> _Requisitos del ejercicio_:
a. Según el fragmento sobre el seguimiento de Cristo, ¿con qué fin creó Dios las cosas?
b. Resume en dos oraciones el fragmento sobre el seguimiento de Cristo.
c. Prosigue el fragmento sobre el seguimiento de Cristo a partir de su última oración.

> _Fragmento proporcionado_:
════════════════

ESENCIA DE PERFECCIÓN
ESPECIAL PARA SEGUIR A CRISTO
“Y, dejándolo
todo, le siguieron” (Lc 5,11).
Para ser perfecto discípulo de Cristo es
imprescindible dejarlo todo, absolutamente todo, tanto en sentido material como espiritual; es decir vaciar el corazón
del apego desordenado a personas y cosas, poniendo el corazón solamente en
Dios, valiéndose de las cosas y personas, sin
ser esclavos de nada ni de nadie, pues nos dijo Jesús: "nadie puede
servir a dos amos, porque odiará a uno y amará al otro, o bien despreciará a
uno y se apegará a otro. No podéis servir a Dios y al dinero" (Mt 6,24).
Para seguir a Cristo totalmente y sin reservas, hay
que dejarlo todo, absolutamente todo, sin quedarse con nadie ni con nada. Me
explico. Quedarse sin nadie no quiere decir ser un misántropo, huraño,
insociable, sino significa no tener el corazón apegado a nada, sino pegado a
Cristo con amor espiritual y equilibrado a las personas y cosas: amar a Cristo
y en Él amar todo lo demás.
"Quedarse sin nadie" no es renunciar a las
cosas buenas que hay en este mundo, pues es un contrasentido humano que Dios
haya creado los bienes de este mundo para los hombres, y luego les exija
privarse de ellos.
No hay que olvidar que las cosas han sido creadas
por Dios no como fin del hombre, sino como medios para que con ellas ame, sirva
a Dios en la Tierra y consiga la salvación eterna. No es nada fácil esta tarea,
pues estando el hombre inclinado instintivamente a los bienes humanos, se
siente atraído por ellos, como las cosas son atraídas por la ley natural de la
gravedad de la Tierra.
Los bienes de esta vida, bien utilizados en justicia
y caridad, son un símbolo o un anticipo de los bienes del Cielo, y, en cierto
sentido, son el cielo de la tierra. Sin embargo, su utilización tiene que estar
debidamente jerarquizada, de manera que lo eterno esté por encima de lo
temporal, lo espiritual por encima de lo material y lo humano por encima de lo
terreno.

════════════════

> _Datos proporcionados_:
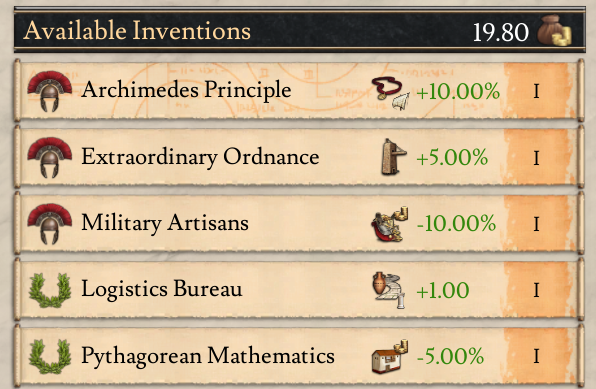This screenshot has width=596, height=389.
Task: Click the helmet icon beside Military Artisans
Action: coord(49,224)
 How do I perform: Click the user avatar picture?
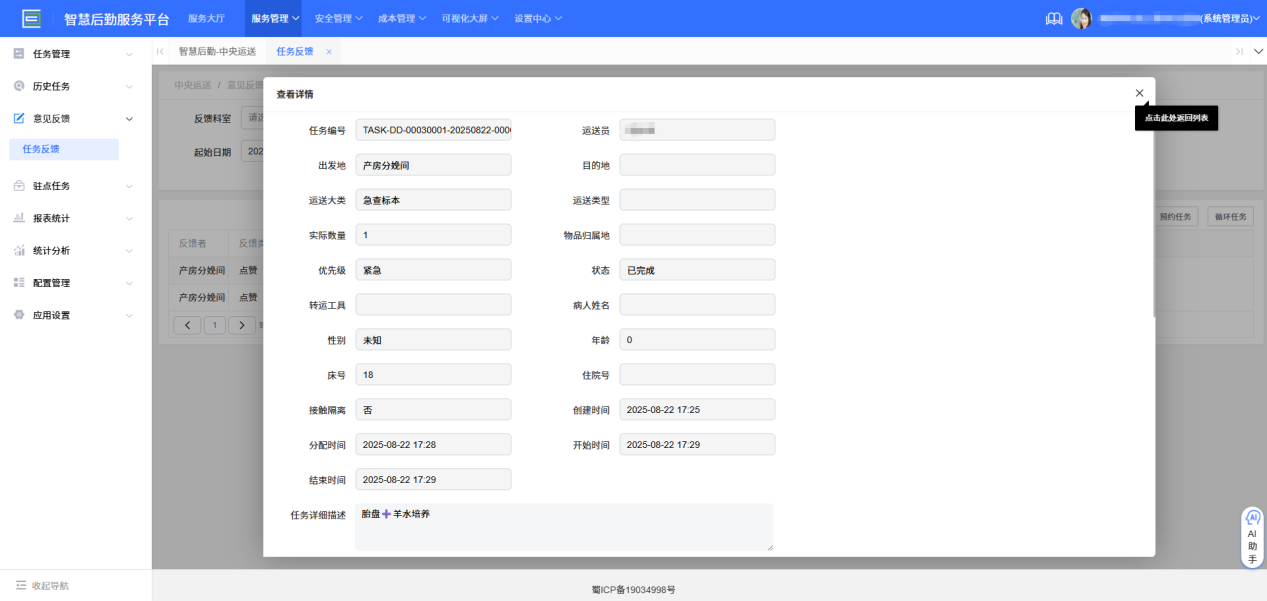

════════════════

> _Respuestas_:
a. No como fin del hombre, sino como medios para que con ellas ame y sirva a Dios en la Tierra y consiga la salvación eterna.

b. Para ser perfecto discípulo de Cristo hay que dejarlo todo y vaciar el corazón del apego desordenado a personas y cosas para ponerlo solo en Dios, lo cual no significa volverse insociable ni renunciar a las cosas buenas del mundo. Las cosas son medios para amar y servir a Dios y alcanzar la salvación eterna, y su uso debe estar jerarquizado, con lo eterno por encima de lo temporal y lo espiritual por encima de lo material.

c.
Es un signo carismático de perfección evangélica
privarse de algunos bienes materiales, no necesarios de modo absoluto, por
buscar por la vía de mortificación otros sobrenaturales y eternos.
Seguir
a Jesucristo, en definitiva, es poner el
corazón en Dios, y no en los hombres, obedecer la ley divina, la ley de la
Iglesia, Maestra de la vida, cumplir las obligaciones propias del estado,
aceptar los acontecimientos de la vida, queridos o permitidos por Dios,
observar en obediencia las constituciones del propio Instituto, luchar contra el pecado superando las
pasiones desordenadas y trabajar por la santificación personal y la del mundo.
Este programa de perfección evangélica ofrece muchas
dificultades, grandes luchas, continuas contrariedades, sufrimientos diversos,
a veces sangrientos, sobre todo cuando se presenta el dolor y aparece la cruz
de la incomprensión, soledad, traición, abandono y desprecio. Entonces, también
seguimos a Jesús, aunque sea a regañadientes, a la fuerza, y gustosamente,
aunque con lágrimas. Pero todo se supera con alegría y esperanza.
CONSEJOS
EVANGÉLICOS
Entendemos por consejos evangélicos virtudes
cristianas de pobreza, obediencia y castidad, vividas en calidad de votos, para
seguir a Cristo con mayor sacrificio y perfección.
Voto de
pobreza
“Bienaventurados
los pobres de espíritu porque de ellos es el Reino de los Cielo” (Mt 5,3), dijo
Jesús en el sermón de la Montaña.
¿Quiénes son
los pobres evangélicos?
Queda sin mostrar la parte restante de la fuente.